Kirkus Reviews QR Code
THE WORLD UNTIL YESTERDAY by Jared Diamond Kirkus Star

THE WORLD UNTIL YESTERDAY

What Can We Learn from Traditional Societies?

by Jared Diamond

Pub Date: Dec. 31st, 2012
ISBN: 978-0-670-02481-0
Publisher: Viking

A supple and engaged journey into traditional societies and an exploration of their ways of life, from the Pulitzer Prize–winning author of Guns, Germs, and Steel (1997).

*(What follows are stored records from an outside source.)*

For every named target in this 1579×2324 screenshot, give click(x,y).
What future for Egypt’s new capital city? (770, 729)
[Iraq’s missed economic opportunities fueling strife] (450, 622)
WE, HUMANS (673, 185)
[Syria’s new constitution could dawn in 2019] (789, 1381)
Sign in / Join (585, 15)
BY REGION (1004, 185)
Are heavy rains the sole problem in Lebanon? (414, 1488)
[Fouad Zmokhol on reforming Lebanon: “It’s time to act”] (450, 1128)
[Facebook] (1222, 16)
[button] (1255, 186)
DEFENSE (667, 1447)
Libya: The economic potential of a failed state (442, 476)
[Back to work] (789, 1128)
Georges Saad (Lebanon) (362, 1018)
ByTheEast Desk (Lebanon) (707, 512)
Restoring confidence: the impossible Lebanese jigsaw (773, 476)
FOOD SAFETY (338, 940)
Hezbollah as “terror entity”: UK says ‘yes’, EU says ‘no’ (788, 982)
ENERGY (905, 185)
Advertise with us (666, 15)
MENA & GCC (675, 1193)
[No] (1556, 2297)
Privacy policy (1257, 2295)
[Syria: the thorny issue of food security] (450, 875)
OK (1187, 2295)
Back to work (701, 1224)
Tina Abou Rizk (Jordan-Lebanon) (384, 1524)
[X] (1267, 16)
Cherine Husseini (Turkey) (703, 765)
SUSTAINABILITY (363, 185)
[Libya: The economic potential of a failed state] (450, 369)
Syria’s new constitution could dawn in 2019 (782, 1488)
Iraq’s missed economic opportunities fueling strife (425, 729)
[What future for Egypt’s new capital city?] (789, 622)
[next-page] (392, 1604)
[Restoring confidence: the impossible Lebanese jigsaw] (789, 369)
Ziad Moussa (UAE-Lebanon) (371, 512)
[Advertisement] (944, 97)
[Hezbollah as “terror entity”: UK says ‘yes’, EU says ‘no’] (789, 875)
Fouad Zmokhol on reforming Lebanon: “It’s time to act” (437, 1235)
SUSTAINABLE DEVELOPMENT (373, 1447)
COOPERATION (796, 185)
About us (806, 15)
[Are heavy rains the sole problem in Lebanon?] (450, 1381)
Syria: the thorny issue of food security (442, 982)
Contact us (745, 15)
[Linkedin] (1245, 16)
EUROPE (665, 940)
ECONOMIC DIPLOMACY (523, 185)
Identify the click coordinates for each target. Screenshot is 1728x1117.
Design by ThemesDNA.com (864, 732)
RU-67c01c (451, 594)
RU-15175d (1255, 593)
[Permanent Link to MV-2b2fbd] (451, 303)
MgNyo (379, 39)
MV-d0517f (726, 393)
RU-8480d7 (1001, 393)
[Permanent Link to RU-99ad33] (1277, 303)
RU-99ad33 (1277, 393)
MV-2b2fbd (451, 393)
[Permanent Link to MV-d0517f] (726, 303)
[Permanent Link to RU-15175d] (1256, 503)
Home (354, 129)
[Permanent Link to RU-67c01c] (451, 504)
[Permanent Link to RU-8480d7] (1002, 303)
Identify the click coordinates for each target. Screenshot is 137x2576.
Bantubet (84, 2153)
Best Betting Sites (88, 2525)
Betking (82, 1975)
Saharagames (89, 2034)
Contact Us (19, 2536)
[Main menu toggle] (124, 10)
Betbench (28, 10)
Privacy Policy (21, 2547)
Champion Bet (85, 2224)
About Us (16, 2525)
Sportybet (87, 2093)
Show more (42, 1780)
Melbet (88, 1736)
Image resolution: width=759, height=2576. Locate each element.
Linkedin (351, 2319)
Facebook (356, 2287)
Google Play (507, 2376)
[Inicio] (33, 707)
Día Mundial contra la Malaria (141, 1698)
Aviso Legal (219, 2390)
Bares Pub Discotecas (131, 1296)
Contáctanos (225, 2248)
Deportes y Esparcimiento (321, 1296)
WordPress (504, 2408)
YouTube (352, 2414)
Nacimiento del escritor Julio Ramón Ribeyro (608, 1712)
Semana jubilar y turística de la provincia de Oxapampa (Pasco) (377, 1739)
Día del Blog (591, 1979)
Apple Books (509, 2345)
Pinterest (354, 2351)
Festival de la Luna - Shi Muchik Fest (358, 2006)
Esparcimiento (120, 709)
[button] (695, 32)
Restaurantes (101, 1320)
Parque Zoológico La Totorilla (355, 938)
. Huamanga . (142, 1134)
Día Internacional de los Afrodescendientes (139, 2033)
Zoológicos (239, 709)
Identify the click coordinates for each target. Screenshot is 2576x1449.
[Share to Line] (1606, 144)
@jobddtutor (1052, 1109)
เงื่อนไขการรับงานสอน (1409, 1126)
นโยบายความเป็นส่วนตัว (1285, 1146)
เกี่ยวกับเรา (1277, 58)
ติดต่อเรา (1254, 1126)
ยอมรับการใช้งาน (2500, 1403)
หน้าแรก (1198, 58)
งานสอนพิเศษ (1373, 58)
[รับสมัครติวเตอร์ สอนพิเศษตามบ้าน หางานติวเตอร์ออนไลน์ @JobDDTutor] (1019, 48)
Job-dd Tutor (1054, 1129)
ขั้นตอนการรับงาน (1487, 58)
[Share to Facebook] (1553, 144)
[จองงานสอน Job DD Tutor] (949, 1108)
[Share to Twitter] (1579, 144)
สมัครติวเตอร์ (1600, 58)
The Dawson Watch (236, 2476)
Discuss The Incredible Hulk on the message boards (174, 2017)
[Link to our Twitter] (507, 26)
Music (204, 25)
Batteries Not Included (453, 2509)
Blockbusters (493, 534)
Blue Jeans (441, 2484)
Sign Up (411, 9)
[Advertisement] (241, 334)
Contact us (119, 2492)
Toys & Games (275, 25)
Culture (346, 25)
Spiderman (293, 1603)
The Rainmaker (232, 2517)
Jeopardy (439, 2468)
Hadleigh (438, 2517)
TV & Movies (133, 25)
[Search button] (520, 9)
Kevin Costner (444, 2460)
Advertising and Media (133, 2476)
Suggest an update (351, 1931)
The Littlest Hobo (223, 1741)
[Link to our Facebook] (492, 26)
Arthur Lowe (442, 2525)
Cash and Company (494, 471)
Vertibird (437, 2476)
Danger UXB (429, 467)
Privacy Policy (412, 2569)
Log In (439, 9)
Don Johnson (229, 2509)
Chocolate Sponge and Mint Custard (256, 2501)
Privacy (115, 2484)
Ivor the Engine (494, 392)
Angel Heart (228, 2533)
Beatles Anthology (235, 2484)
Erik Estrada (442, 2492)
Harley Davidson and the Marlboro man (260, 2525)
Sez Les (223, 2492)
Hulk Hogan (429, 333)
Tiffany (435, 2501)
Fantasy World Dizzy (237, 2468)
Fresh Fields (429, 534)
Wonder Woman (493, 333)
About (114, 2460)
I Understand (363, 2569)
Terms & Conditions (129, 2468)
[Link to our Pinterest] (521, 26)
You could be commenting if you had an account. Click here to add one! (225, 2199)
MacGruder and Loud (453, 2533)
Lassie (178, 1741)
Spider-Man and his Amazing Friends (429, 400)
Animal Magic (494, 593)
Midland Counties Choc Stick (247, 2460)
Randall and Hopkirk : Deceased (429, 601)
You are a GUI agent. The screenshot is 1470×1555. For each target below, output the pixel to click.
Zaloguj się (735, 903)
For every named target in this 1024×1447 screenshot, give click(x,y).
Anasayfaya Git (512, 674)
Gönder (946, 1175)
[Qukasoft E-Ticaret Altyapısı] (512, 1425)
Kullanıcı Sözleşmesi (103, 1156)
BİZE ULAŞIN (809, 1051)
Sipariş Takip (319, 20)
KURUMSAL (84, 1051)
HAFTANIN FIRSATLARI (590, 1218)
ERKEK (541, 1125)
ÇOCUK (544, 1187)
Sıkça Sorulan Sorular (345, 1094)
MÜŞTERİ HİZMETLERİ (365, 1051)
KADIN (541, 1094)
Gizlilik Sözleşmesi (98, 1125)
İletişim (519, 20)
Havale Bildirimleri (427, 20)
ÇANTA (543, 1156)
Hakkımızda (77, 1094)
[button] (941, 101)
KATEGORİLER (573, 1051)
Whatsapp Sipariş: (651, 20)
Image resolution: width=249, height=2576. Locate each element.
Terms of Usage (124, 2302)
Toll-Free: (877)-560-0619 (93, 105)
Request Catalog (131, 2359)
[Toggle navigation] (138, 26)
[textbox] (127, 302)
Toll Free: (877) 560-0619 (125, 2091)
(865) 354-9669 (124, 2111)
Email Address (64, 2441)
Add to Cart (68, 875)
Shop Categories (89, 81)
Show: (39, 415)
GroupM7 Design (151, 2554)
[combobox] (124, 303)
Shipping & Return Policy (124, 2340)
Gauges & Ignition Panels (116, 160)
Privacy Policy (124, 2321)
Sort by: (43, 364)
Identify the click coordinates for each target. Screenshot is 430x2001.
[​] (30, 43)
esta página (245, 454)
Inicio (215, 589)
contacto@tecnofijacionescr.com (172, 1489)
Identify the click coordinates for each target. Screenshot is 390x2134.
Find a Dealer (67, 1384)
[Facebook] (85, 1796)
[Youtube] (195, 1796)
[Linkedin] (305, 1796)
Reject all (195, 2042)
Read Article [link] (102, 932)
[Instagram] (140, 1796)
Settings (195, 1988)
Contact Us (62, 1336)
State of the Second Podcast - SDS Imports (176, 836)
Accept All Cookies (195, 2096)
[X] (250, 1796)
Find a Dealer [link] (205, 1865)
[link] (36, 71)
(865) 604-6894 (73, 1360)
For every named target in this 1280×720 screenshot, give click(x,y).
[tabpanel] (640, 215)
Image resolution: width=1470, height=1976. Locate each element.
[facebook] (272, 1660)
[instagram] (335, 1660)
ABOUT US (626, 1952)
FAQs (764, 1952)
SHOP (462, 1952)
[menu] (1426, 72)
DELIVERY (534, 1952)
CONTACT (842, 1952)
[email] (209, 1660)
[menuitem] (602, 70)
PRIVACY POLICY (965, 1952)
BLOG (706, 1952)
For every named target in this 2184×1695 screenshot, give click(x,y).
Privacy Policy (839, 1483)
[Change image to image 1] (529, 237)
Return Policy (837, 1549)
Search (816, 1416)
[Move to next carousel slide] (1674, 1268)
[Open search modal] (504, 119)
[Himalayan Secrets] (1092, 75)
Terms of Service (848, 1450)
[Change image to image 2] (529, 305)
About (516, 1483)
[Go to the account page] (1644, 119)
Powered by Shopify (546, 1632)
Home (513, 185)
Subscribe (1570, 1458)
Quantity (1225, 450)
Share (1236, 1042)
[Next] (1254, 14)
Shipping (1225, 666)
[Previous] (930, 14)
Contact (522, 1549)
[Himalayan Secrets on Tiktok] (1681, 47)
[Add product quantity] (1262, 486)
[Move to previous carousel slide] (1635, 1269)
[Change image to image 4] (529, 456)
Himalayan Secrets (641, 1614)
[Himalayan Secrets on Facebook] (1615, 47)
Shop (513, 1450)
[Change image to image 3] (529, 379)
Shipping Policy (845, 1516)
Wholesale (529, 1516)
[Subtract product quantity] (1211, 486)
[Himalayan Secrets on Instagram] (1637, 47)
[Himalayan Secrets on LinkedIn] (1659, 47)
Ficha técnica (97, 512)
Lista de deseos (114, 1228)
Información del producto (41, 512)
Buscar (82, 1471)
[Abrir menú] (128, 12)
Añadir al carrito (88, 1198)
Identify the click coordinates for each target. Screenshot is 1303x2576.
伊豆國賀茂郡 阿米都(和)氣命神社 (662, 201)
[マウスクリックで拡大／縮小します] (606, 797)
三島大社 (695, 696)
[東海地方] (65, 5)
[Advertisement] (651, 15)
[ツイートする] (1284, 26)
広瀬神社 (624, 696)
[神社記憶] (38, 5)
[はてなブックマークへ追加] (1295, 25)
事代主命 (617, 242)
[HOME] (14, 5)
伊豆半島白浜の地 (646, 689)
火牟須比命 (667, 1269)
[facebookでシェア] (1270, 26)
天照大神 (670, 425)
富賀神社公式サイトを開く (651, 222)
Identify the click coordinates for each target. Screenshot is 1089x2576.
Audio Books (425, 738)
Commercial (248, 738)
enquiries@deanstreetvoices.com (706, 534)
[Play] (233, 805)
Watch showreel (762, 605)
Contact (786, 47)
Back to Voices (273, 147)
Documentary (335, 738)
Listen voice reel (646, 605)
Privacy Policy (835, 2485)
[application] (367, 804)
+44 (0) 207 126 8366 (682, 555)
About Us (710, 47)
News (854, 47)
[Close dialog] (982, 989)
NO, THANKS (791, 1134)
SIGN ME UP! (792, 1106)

As Diamond writes (Geography/UCLA; Collapse: How Societies Choose to Fail or Succeed, 2004, etc.), traditional societies—those that retain features of how our ancestors lived for tens of thousands of years, with low population densities in small groups, subsisting on hunting-gathering, farming or herding, with little transformative contact with industrial societies—hold a fascination to many of us. They provide a window into how society used to be fashioned and how we have found, or not, solutions to human problems. Diamond’s investigation of a selection of traditional societies, and within them a selection of how they contend with various issues—dispute resolution, child rearing, treatment of the elderly, alertness to dangers, etc.—is leisurely but not complacent, informed but not claiming omniscience. As he notes, the range and complexity of traditional societies does not permit easy generalizations. The author compares these societies with our “state” societies to see where their attributes shine more favorably. He is unafraid of making some sweeping suggestions—“Increases in political centralization and social stratification were driven by increases in human population densities, driven in turn by the rise and intensification of food production (agriculture and herding)”—while also examining the dozens of other factors involved. Diamond’s experience with traditional societies has opened him to certain aspects that we might adopt to our benefit, including multilingualism, the importance of lifelong social bonds, nursing and physical contact with children, constructive paranoia and the significance of the aged.

A symphonic yet unromantic portrait of traditional societies and the often stirring lessons they offer.